PROBLEM DESCRIPTION → Retype the records starting at the line containing "How do I perform: Click the Install" and ending at the line containing "Action: pyautogui.click(x=149, y=72)", both lines included.
>> START EXERCISE INPUTS
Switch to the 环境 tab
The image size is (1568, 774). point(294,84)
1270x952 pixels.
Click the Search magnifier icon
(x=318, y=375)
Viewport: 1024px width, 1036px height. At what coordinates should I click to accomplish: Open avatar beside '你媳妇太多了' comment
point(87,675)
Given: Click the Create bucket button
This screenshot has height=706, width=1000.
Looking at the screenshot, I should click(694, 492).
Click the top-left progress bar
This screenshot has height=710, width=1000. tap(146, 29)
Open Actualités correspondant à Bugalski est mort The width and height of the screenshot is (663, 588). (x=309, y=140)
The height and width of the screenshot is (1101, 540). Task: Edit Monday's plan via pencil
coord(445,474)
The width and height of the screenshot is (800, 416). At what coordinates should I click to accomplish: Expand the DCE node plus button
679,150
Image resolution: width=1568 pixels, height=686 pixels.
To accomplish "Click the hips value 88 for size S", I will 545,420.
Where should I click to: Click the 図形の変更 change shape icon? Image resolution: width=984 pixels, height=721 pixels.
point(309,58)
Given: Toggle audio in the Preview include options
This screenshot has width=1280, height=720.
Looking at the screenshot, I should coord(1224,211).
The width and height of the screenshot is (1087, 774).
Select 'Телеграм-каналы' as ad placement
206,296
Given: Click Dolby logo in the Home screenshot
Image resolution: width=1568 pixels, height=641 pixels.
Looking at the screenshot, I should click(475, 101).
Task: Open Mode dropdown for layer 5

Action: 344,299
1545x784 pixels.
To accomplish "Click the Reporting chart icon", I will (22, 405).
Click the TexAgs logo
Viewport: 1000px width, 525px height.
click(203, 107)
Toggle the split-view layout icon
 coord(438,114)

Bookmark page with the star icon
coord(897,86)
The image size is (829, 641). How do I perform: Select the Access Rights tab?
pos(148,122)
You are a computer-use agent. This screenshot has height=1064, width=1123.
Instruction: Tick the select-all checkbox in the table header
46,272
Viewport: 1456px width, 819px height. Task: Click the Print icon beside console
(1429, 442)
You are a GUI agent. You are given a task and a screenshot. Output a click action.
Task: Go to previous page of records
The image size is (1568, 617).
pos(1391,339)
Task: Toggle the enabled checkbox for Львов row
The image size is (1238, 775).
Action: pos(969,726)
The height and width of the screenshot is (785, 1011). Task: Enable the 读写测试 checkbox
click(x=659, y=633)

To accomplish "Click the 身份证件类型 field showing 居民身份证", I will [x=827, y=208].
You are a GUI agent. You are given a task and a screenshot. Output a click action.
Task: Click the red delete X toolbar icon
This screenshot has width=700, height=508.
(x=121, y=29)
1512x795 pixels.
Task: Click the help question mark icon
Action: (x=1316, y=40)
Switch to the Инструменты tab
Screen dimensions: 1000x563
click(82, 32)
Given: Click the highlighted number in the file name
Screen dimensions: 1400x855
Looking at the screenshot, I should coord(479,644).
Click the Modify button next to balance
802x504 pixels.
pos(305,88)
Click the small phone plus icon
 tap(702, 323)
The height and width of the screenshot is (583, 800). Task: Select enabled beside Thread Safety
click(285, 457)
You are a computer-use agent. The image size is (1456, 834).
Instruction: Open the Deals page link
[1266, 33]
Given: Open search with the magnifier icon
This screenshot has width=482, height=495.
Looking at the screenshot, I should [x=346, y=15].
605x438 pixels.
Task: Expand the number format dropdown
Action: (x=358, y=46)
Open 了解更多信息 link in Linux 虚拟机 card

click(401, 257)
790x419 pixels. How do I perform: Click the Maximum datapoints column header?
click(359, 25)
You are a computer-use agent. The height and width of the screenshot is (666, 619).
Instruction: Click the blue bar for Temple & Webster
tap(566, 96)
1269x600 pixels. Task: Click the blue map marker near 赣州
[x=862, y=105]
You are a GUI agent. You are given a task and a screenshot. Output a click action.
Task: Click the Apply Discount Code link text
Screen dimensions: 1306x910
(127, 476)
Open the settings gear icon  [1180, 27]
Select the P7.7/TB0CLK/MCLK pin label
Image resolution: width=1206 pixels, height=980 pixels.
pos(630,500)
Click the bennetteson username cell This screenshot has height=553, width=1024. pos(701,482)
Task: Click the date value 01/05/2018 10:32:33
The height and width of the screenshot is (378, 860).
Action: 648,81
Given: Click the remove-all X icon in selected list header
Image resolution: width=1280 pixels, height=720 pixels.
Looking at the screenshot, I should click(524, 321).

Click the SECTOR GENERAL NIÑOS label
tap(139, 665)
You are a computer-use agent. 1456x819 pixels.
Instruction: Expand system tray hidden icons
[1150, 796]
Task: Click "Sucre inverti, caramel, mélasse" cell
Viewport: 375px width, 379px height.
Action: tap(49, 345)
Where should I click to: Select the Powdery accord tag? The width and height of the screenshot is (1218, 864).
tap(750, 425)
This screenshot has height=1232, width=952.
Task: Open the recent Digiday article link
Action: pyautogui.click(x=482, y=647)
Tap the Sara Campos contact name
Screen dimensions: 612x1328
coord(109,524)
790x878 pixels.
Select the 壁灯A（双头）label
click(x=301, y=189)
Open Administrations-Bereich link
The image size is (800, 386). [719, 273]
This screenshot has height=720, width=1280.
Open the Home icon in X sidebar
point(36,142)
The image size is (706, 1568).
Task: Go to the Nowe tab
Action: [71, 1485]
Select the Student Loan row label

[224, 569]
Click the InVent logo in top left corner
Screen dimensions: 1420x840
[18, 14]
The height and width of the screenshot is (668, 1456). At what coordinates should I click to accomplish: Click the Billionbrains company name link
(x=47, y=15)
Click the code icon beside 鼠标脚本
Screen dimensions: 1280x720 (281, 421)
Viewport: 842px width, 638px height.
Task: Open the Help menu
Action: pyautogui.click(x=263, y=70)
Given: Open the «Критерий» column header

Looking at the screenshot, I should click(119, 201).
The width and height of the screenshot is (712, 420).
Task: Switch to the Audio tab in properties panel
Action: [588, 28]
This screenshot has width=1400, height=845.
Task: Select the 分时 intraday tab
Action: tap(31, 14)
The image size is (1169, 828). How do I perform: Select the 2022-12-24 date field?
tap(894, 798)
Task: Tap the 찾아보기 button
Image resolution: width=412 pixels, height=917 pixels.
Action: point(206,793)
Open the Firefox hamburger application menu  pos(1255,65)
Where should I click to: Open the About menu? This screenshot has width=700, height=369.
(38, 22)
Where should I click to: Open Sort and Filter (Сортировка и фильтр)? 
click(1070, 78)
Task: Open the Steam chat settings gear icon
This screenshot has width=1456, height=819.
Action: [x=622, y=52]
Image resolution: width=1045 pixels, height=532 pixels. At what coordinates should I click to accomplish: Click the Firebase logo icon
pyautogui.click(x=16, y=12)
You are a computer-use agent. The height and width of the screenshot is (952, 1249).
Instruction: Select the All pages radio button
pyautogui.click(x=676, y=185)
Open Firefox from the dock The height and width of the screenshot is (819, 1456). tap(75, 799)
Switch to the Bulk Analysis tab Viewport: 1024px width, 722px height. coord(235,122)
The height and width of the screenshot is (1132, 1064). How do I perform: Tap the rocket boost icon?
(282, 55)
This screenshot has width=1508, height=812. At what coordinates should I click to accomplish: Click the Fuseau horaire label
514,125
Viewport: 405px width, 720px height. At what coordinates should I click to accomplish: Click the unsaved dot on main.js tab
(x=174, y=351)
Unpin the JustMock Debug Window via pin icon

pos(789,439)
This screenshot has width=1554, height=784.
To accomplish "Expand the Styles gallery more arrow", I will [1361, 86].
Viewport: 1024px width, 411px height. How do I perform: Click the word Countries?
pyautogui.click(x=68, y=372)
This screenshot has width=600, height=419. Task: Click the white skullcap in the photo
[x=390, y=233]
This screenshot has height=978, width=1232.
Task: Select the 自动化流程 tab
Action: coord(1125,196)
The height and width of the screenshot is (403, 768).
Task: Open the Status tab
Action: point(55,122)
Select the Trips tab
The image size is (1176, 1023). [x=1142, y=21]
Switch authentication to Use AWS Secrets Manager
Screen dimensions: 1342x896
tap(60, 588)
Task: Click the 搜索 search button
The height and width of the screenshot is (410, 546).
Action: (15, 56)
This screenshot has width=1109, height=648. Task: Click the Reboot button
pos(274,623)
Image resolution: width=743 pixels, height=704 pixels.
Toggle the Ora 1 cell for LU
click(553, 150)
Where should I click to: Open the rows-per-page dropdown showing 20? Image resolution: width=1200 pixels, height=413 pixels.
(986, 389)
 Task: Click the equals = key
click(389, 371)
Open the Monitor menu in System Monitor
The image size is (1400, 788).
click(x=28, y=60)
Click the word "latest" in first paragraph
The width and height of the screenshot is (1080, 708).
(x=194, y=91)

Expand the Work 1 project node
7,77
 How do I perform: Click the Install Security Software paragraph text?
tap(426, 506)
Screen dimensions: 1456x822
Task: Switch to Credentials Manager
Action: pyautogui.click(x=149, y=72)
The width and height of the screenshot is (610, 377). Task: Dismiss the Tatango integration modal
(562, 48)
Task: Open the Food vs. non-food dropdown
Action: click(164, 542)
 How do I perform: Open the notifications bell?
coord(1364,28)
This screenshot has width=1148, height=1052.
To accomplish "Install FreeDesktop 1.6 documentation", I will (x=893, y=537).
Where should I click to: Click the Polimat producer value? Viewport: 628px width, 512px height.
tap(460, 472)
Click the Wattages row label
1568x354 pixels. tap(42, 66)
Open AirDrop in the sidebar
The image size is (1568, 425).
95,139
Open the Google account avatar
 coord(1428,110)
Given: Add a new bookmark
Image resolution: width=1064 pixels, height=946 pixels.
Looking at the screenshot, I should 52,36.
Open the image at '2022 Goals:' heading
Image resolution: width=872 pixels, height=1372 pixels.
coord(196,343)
>> END EXERCISE INPUTS
EXPECTED ANSWER →
 How do I perform: Click the Install Security Software paragraph text?
tap(426, 506)
Screen dimensions: 1456x822
Task: Switch to Credentials Manager
Action: pyautogui.click(x=149, y=72)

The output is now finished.